Yaratıklardan biri diğerine "bu o, kaçalım" dedi ve  beni bırakıp kaçtılar ama Fenrys onların peşinden gidip hepsini öldürdü, ben orada ağzım açık onları izliyordum. O neydi öyle, Fenrys i karanlık yüzünden pek göremiyordum ama yere inip insana dönüştüğünü gördüm, yanıma geldi eğildi, "Sen iyimisin? Canını acıttılarmı?" Dedi elimi tutup beni kaldırırken, "h-ha-hayır" dedim korkmuş bir ses tonuyla. "Tamam, hadi ata bin gidelim" dedi Fenrys. Eve dönene kadar ikimizde tek kelime etmedik. Attan indik. Salona geldik ben merdivenlere yavaşça çıkarken Fenrys seslendi "Meridia, gel yemek ye sonra gidersin" dedi, "tamam der gibi başımı salladım. Yemek odasına gittik, o yerine oturdu bende masanın diyer ucuna oturdum, masada ikimizden başka kimse yoktu, Luc içeri girip yemekleri servis etti ve çıktı, "afiyet olsun" dedi, "teşekkürler, sanada" dedim başımı kaldırmadan. "Yaratıklardan biri, sen canavara dönüştüğünde, bu o dedi. Senden korkuyorlarsa, neden saldırdılar" dedim ona bakarak, başını kaldırıp bana baktı "çünkü senin yanındakinin ben olduğumu fark etmemişlerdi" dedi. Başımı tekrar eğip tabağımı silip süpürdüm.

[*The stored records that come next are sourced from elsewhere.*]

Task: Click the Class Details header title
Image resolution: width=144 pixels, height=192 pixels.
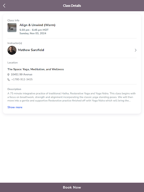Action: (x=72, y=6)
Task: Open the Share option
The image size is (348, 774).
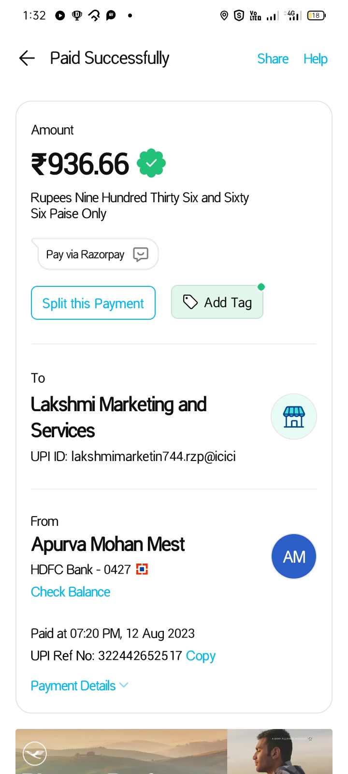Action: coord(273,59)
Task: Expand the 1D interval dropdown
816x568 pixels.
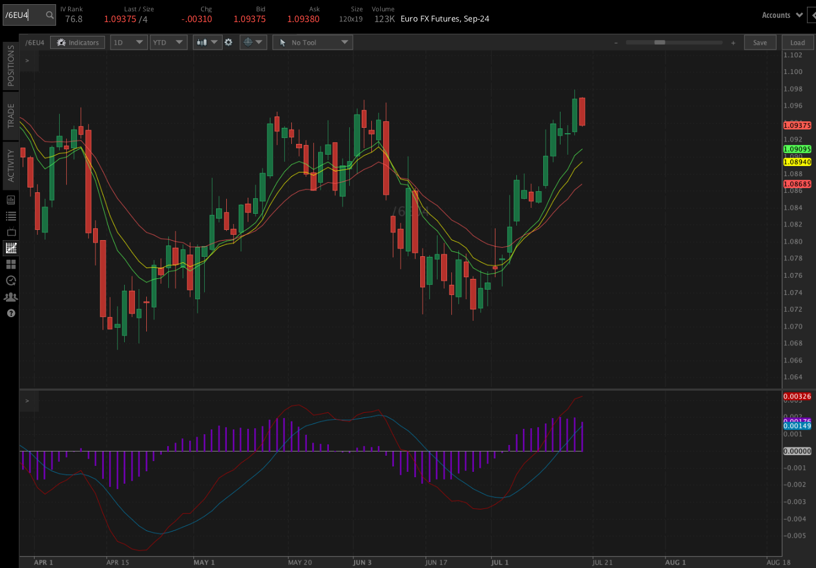Action: (x=128, y=42)
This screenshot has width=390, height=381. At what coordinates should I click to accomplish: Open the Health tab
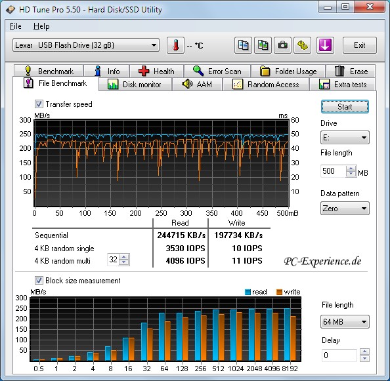pyautogui.click(x=157, y=71)
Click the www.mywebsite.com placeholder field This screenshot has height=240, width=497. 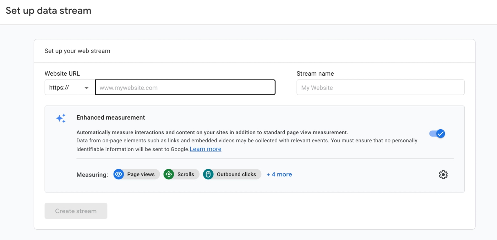[x=185, y=87]
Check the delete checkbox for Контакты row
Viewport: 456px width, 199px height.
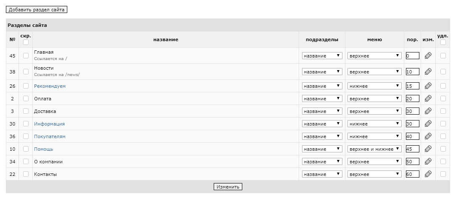pyautogui.click(x=443, y=174)
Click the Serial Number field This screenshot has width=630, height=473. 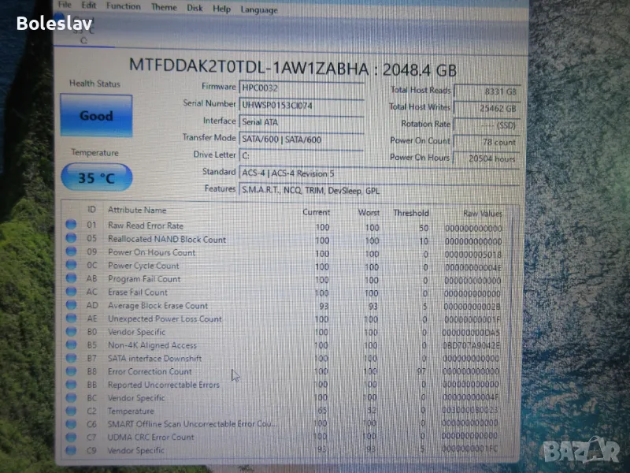[x=302, y=104]
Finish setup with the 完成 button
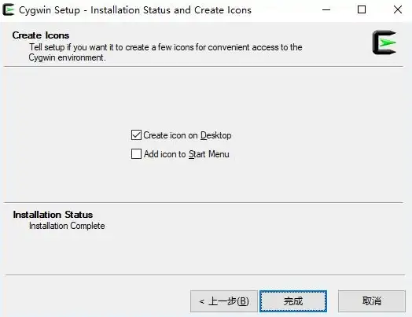 [293, 301]
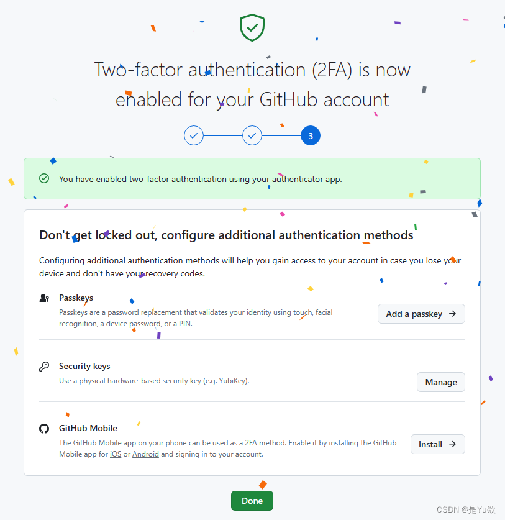Click the arrow inside the Install button
The width and height of the screenshot is (505, 520).
(452, 444)
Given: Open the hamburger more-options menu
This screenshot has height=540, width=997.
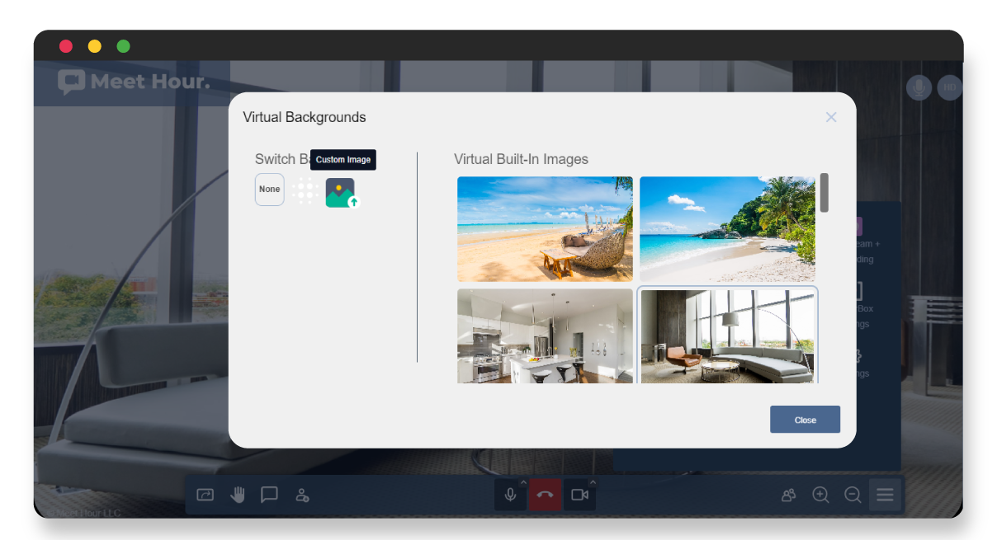Looking at the screenshot, I should (x=885, y=495).
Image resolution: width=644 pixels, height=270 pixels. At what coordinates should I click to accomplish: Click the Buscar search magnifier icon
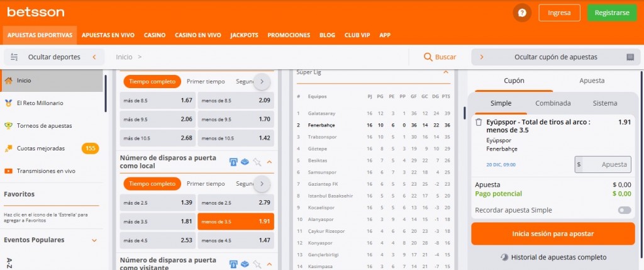428,57
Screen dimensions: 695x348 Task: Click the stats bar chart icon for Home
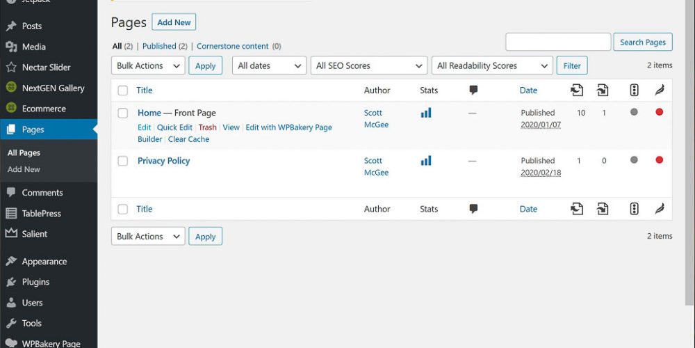426,113
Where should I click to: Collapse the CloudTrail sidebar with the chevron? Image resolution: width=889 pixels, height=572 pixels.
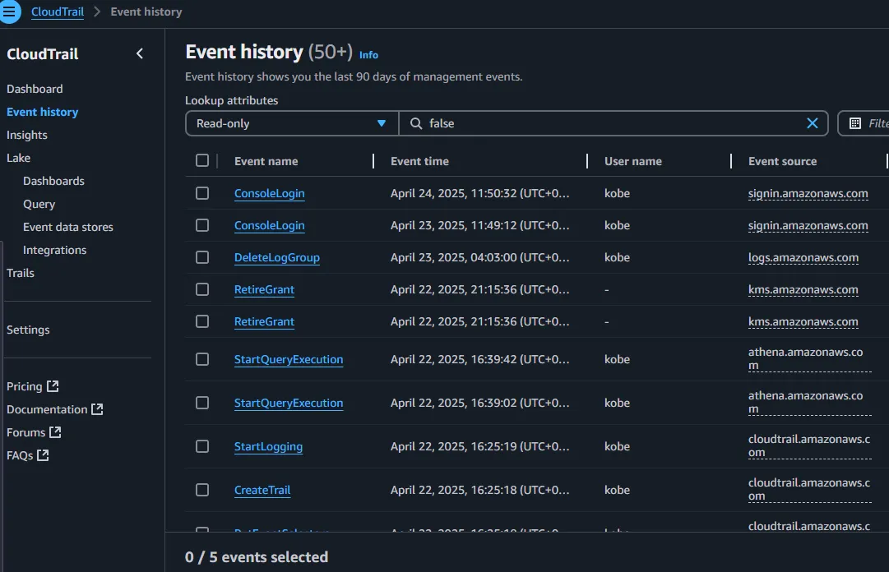[x=140, y=53]
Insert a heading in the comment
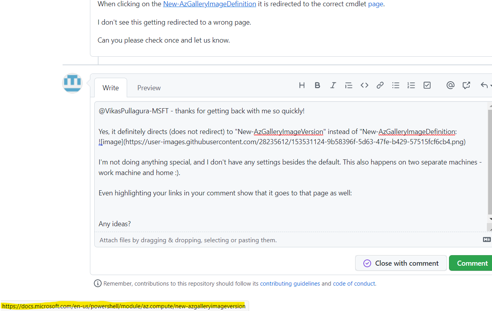This screenshot has width=492, height=311. click(x=302, y=85)
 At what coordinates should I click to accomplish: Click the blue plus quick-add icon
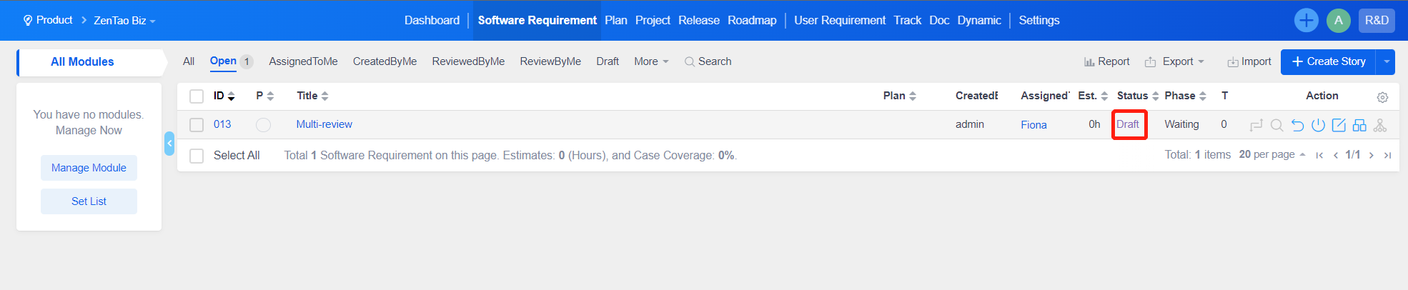pyautogui.click(x=1306, y=20)
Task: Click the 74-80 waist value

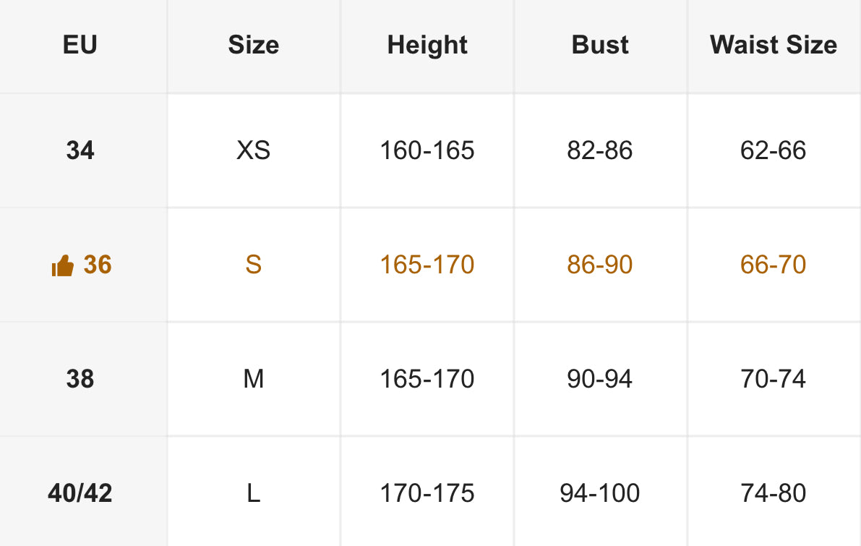Action: coord(774,493)
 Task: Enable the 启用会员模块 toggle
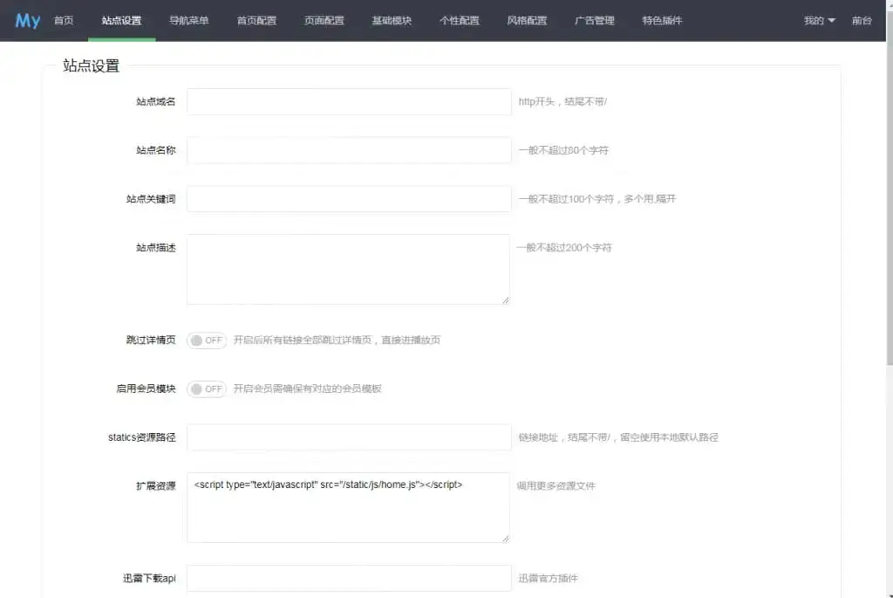pos(206,388)
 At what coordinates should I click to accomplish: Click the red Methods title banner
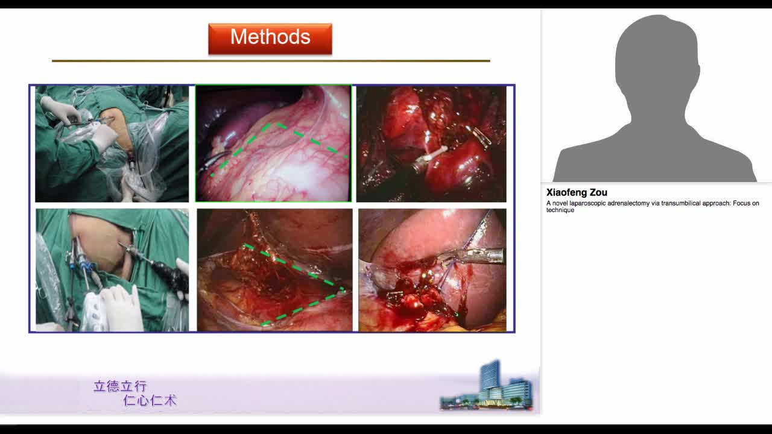(270, 37)
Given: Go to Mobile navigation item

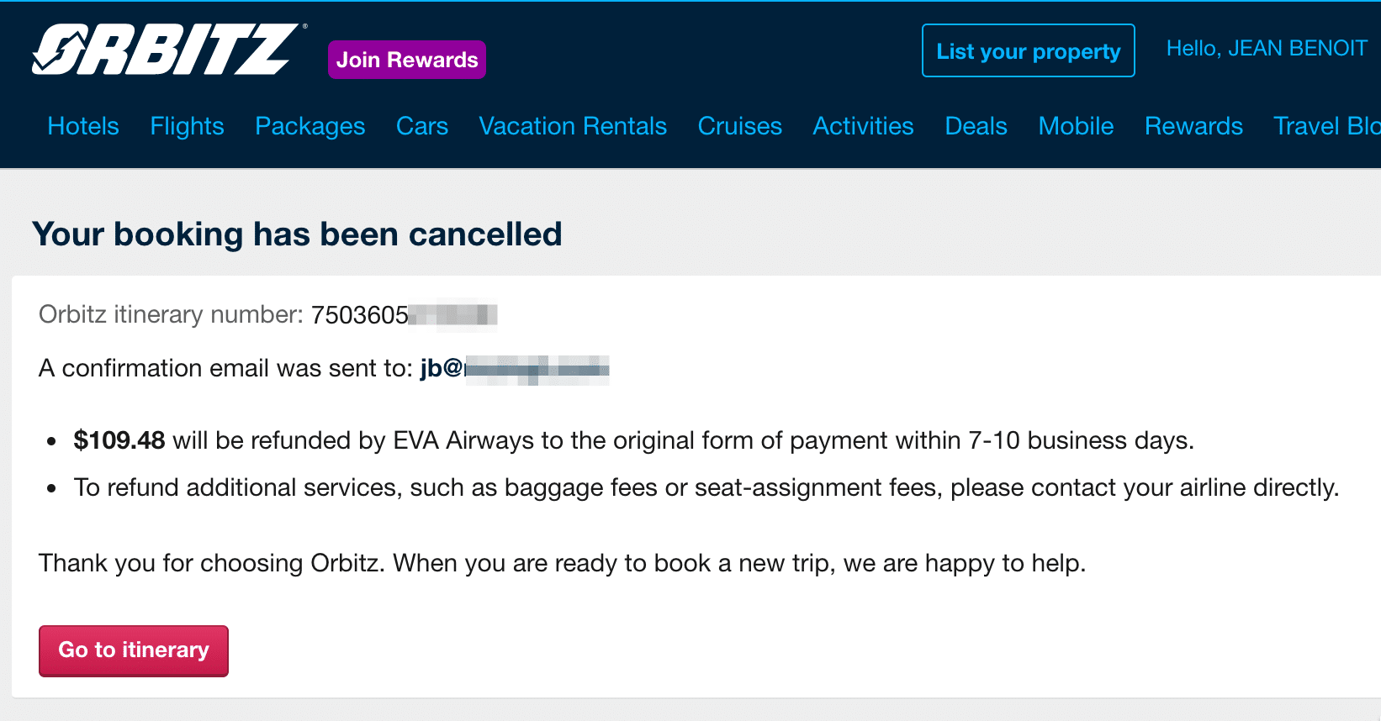Looking at the screenshot, I should point(1076,126).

"Ben yatmaya gidebilirmiyim?" Dedim Fenrys e, elindeki şarap dolu bardakla oynamaya başladı, evet der gibi başını salladı. Tam çıkacakken, "Meridia, teşekkürler" dedi, Ona baktım. "Neden?" Dedim, " hayatımı kurtardın" dedi, yeni aklıma geldi bu gece hem ben onun hayatını kurtarmıştır hemde o, "evet. Bende çok teşekkür ederim, sende benim hayatımı kurtardın" dedim, "ben seni buraya öldürülmen için getirmedim" dedi. "Cidden sen beni ne için buraya getirdin, direk beni öldürseydin ya öyle daha kolay olmazmıydı?" Dedim, kahkaha atarak güldün, "ben en ufak şeyde birini öldürecek biri değilim, ve öldürmeyide gerçekten sevmiyorum. Zorunda kalıyorum, ben bab- " dedi son cümlesini bitirmedi ama, "neyse hadi geç oldu, gidip uyu" dedi konuyu değiştirerek, "tamam" dedim ve kapıyı açık bırakıp gittim, neden açık bıraktım ki merdivenlere 4 adım çıkmıştım, kapıyı kapatmak için geri döndüm, Fenrys hala bu tarafa bakıp gülüyordu beni görünce ciddileşti, sırıtıp ona bakarak kapıyı yavaşça kapattım, gülmeye başladı. Yav herçekten, kibirli, kızgın, sinirli vs ama çok kanım ısınmıştı ona. Neyse sırıtmayı kesip odaya gittim, eşofmanları giyip yatağa uzanıp gözlerimi kapattım

...

Kapının açılmasıyla gözlerimi açtım, kapıya baktım. Kapıdan dışarı çıkan Fenrys ti. Neden odama gelmişti ki? Hemde bu saatte. Neyse bunları kendisine sorarım.
Kalkıp banyoya girdim, duş aldıp kıyafetletimi giydim, ve saçlarımı taradım. Kapıyı açıp aşağı indim, yemek odasına gittiğimde kimse yoktu. Luc geldi, kahvaltı servis etmeye başladı, "Luc, lordla diğerleri nerde?" Dedim, "onlar seferdeler" dedi. Seferdeler demek, neyse.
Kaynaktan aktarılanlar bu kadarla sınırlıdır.